— Start —

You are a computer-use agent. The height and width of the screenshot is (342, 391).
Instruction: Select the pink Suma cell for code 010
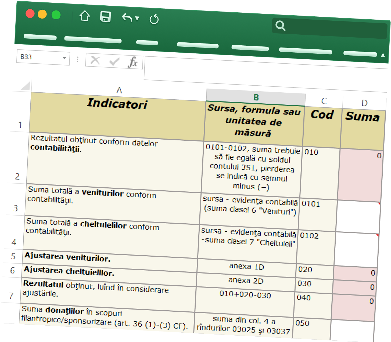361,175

— End —
— Start —

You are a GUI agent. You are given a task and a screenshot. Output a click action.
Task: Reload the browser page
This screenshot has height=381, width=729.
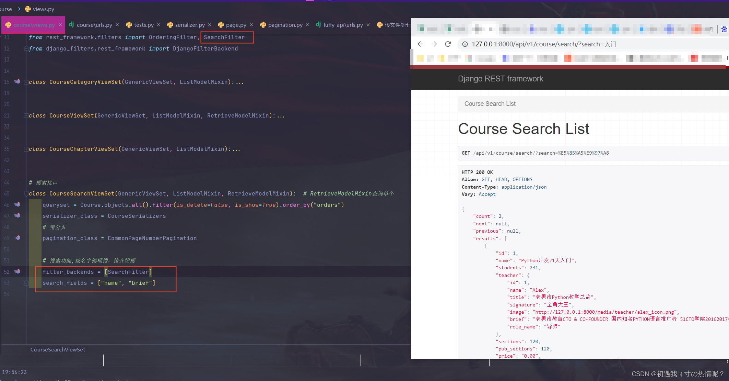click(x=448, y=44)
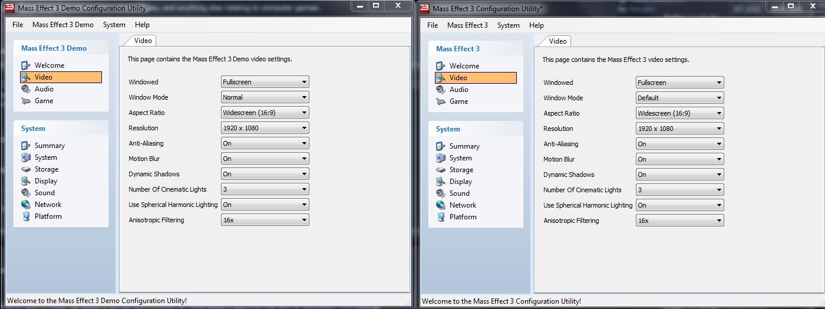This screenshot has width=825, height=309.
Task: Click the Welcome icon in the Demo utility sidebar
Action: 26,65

— End —

### Exercise instructions
Reproduce the rows running from the line that contains "You are a GUI" through the line that contains "Action: 26,65", both of those lines included. Omit the pictures from your answer.

### Solution
You are a GUI agent. You are given a task and a screenshot. Output a click action.
Task: Reload the browser page
This screenshot has height=381, width=729.
click(x=448, y=44)
This screenshot has width=825, height=309.
Task: Click the Welcome icon in the Demo utility sidebar
Action: 26,65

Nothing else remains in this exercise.